*WHAT THE TASK REQUIRES*: Write out every line of the data below word for word, and leave the pictures out of your answer.

*RECORD LIST*:

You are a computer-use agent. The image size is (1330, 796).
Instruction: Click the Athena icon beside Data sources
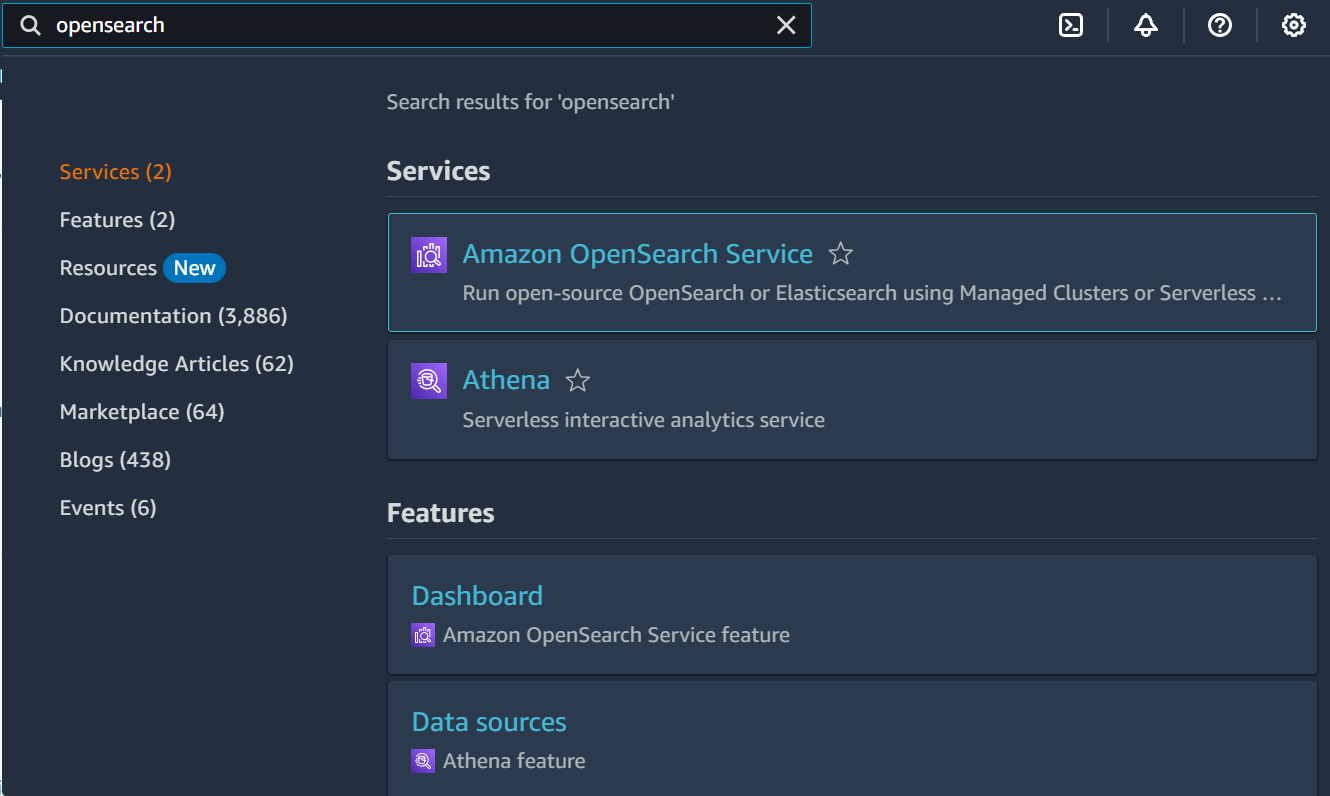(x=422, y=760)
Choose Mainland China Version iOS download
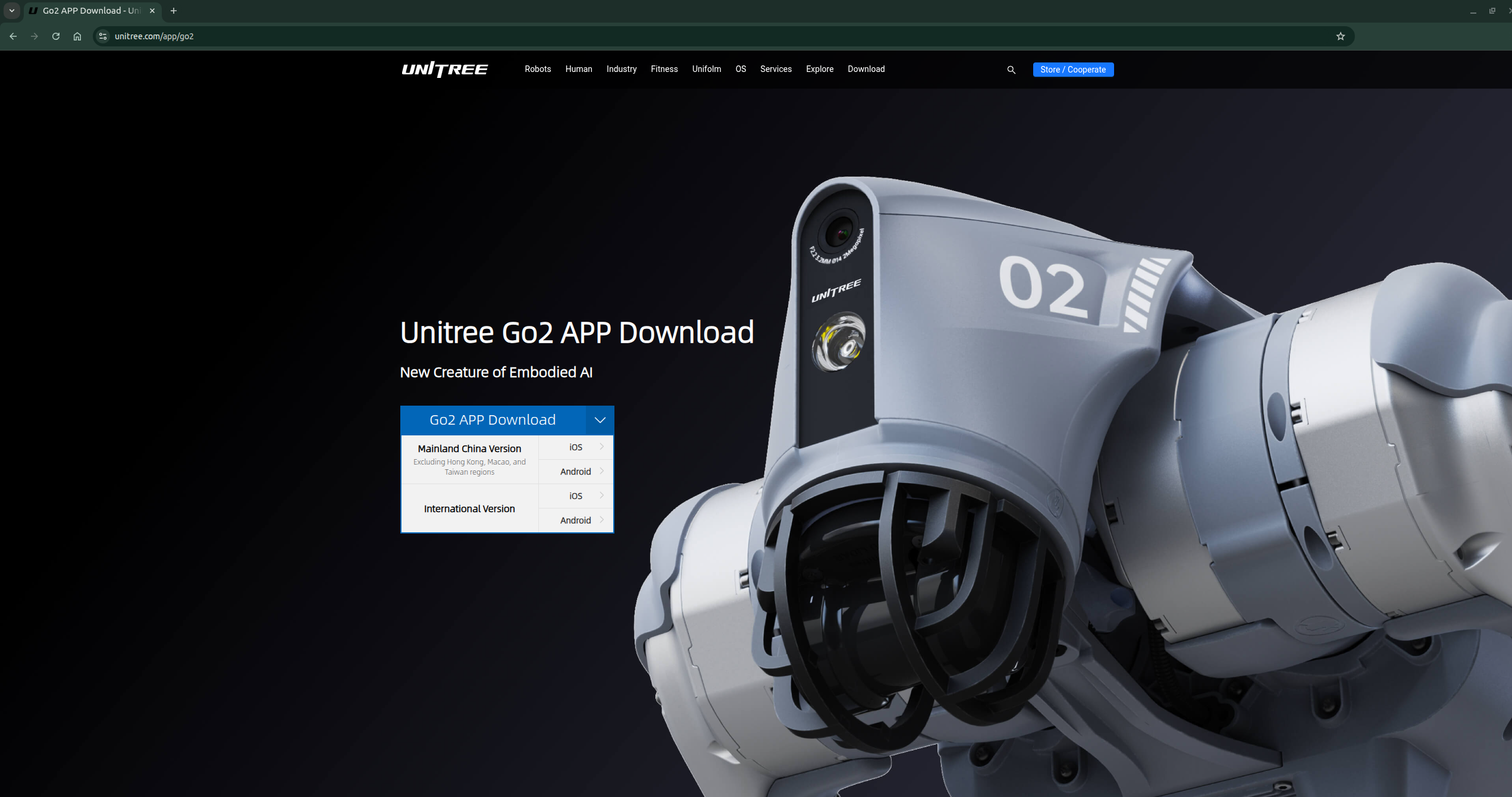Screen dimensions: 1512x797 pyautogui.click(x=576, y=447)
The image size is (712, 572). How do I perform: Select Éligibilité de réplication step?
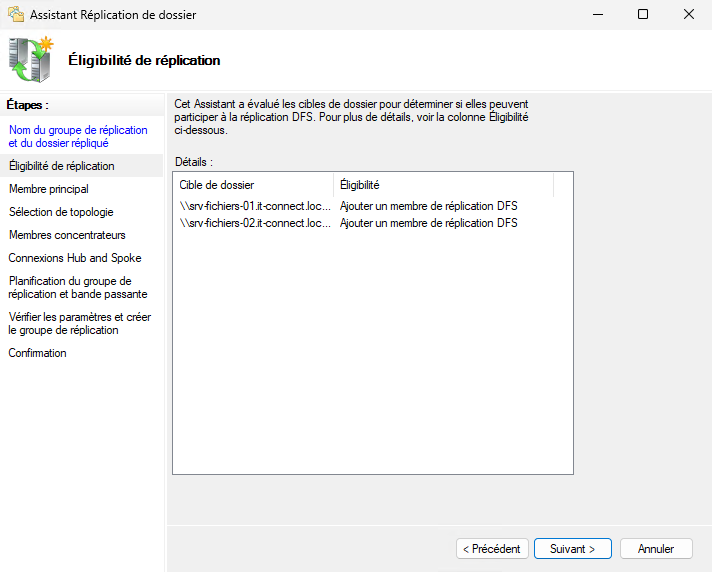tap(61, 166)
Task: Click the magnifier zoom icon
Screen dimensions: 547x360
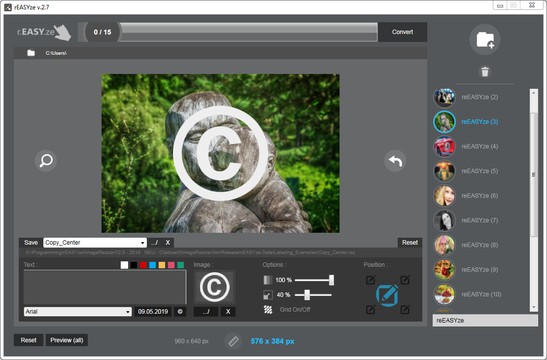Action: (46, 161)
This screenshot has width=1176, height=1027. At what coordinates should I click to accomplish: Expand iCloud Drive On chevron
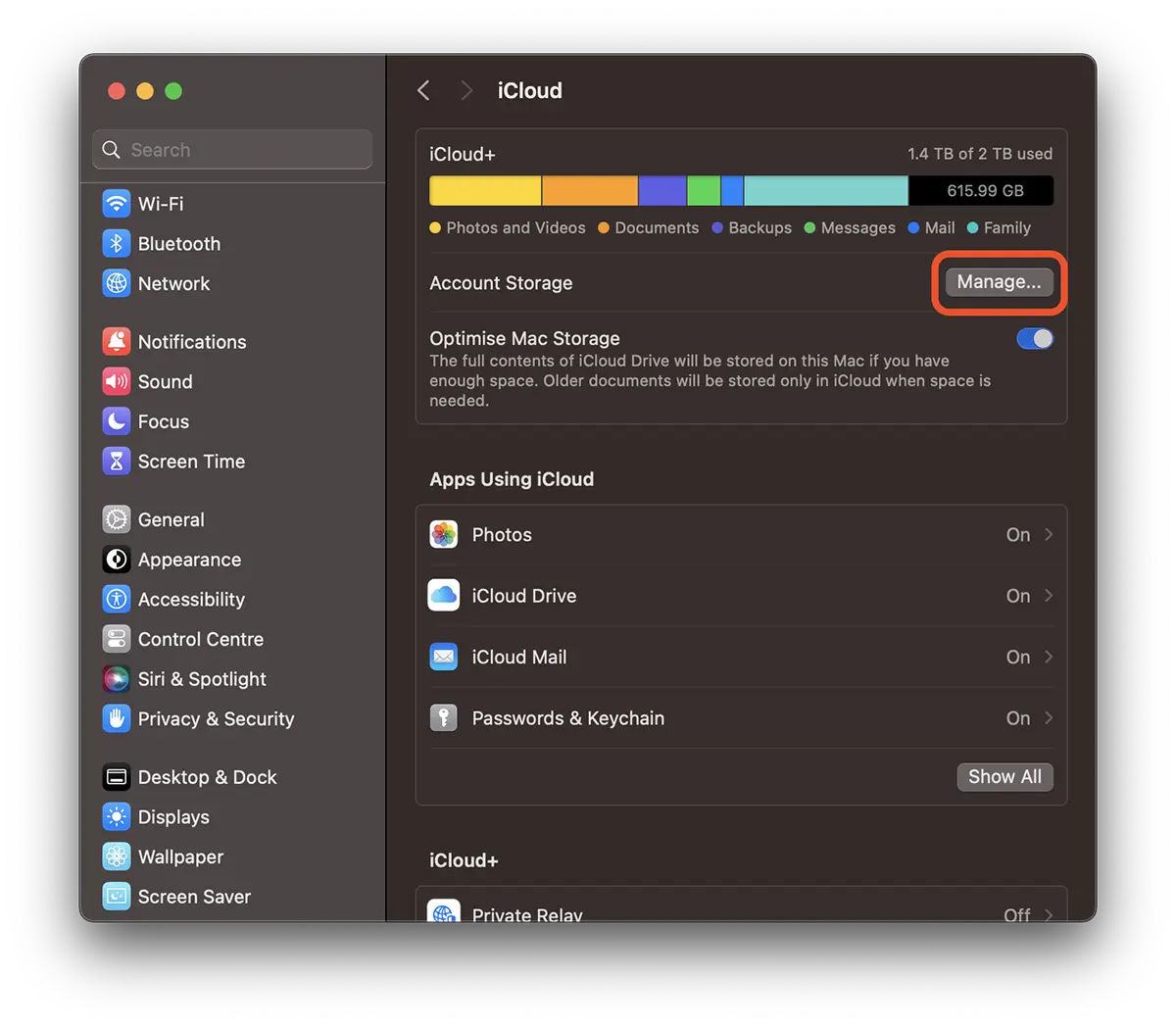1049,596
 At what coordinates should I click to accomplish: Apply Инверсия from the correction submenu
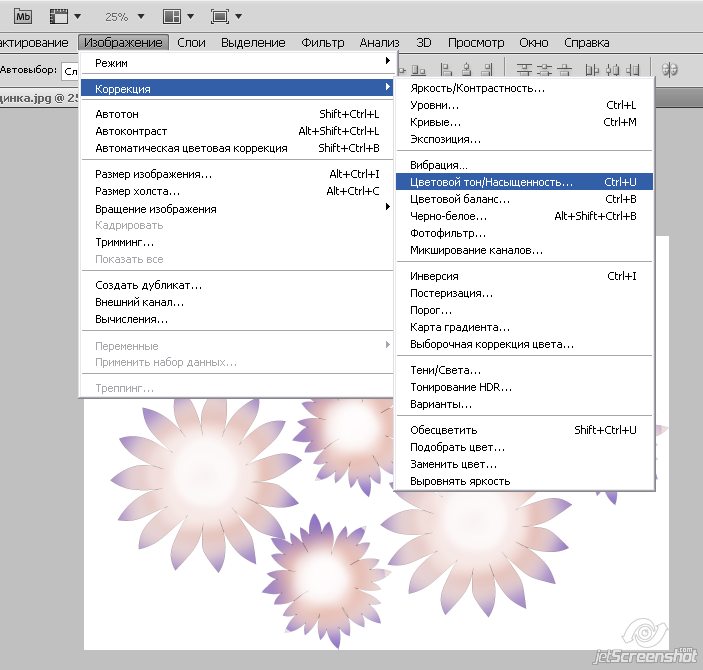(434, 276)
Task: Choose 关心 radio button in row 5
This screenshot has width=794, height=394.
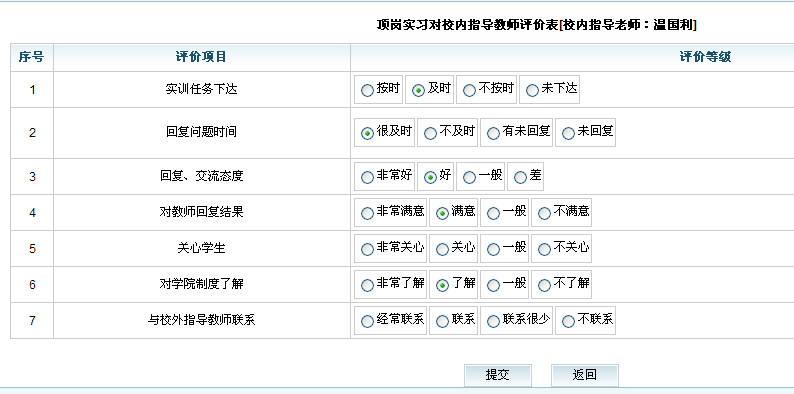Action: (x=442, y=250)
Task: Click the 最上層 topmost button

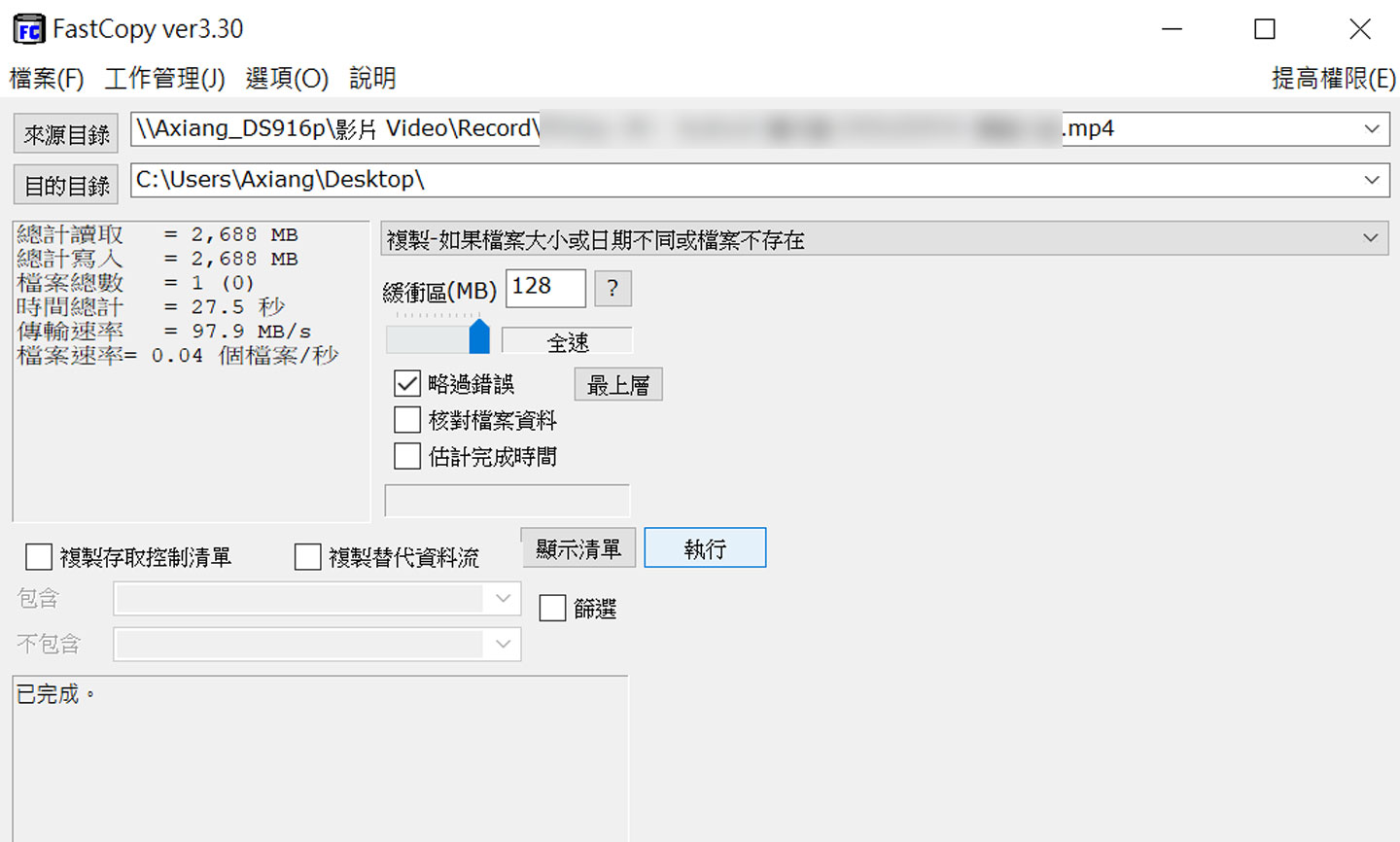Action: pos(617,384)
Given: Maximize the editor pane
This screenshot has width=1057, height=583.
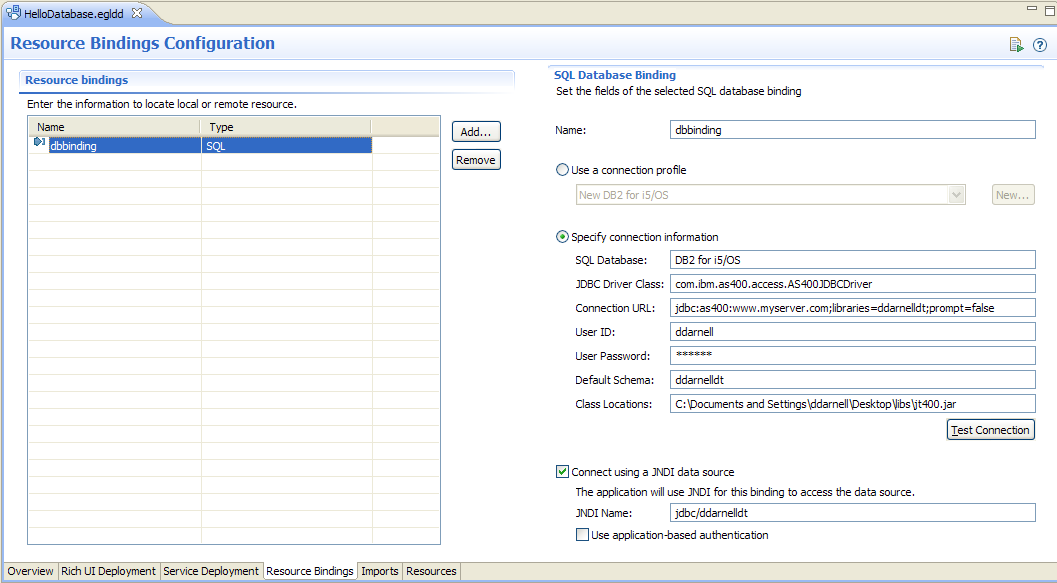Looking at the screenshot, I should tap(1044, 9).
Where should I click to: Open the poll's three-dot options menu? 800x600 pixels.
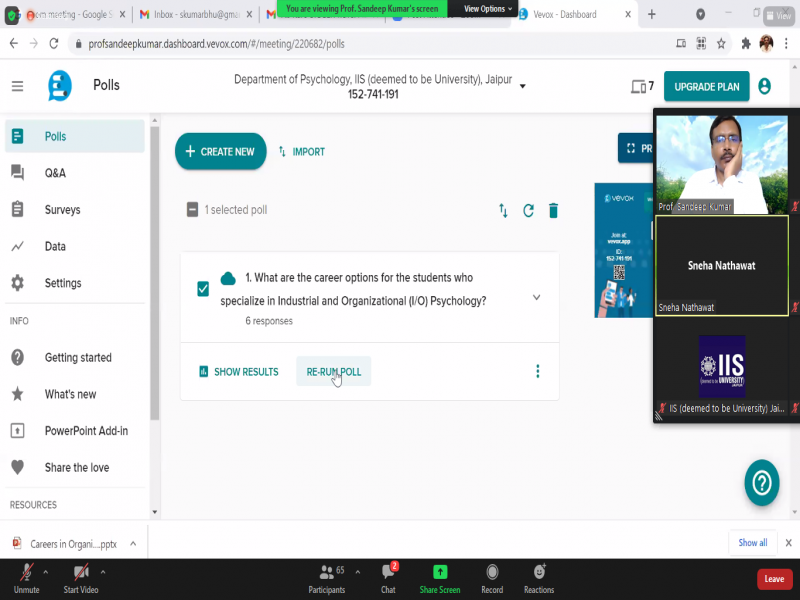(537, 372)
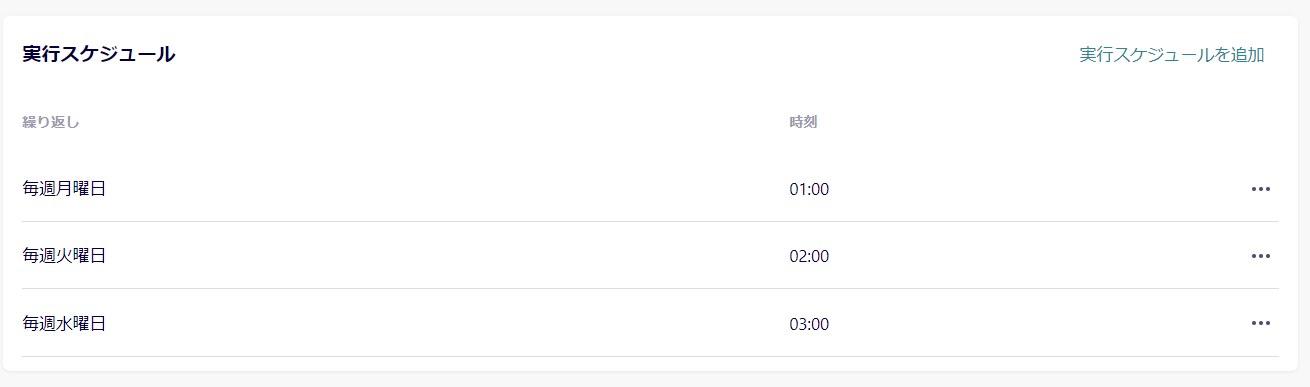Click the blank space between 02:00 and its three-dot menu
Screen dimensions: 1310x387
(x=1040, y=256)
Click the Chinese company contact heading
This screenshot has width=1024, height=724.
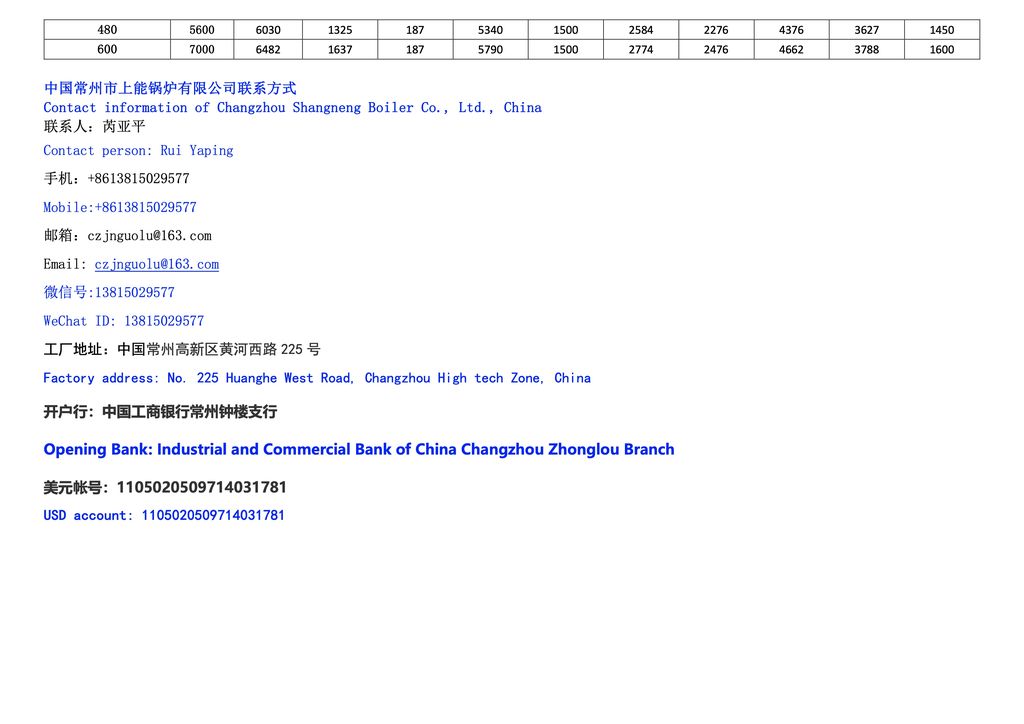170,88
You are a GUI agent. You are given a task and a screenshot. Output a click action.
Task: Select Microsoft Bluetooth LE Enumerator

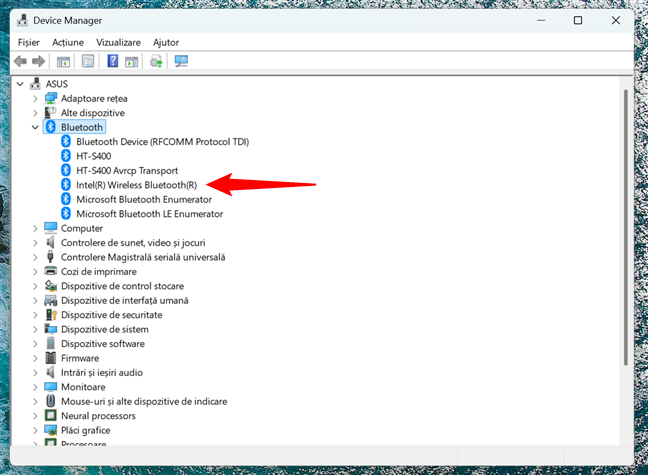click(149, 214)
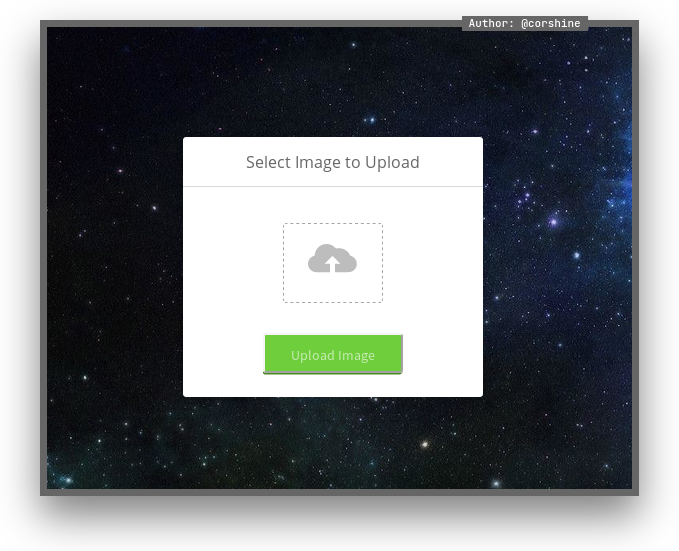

*COMPLETE OUTPUT*:
You are a computer-use agent. The image size is (1330, 796).
Instruction: Click the Athena icon beside Data sources
(x=422, y=760)
Choose Mainland China Version iOS download
Screen dimensions: 1512x797 pyautogui.click(x=576, y=447)
The image size is (712, 572). How do I perform: Select Éligibilité de réplication step?
tap(61, 166)
Task: Click the magnifier zoom icon
Screen dimensions: 547x360
Action: (46, 161)
This screenshot has width=1176, height=1027. At what coordinates should I click to accomplish: Expand iCloud Drive On chevron
1049,596
 At what coordinates should I click to accomplish: Apply Инверсия from the correction submenu
(434, 276)
Task: Choose 关心 radio button in row 5
This screenshot has width=794, height=394.
Action: (x=442, y=250)
Task: Click the 最上層 topmost button

Action: pos(617,384)
Given: Maximize the editor pane
This screenshot has width=1057, height=583.
Looking at the screenshot, I should tap(1044, 9).
Where should I click to: Open the poll's three-dot options menu? 800x600 pixels.
(537, 372)
Click the blank space between 02:00 and its three-dot menu
Screen dimensions: 1310x387
(x=1040, y=256)
Click the Chinese company contact heading
This screenshot has width=1024, height=724.
170,88
You are a GUI agent. You are given a task and a screenshot. Output a click action.
Task: Select Microsoft Bluetooth LE Enumerator

click(149, 214)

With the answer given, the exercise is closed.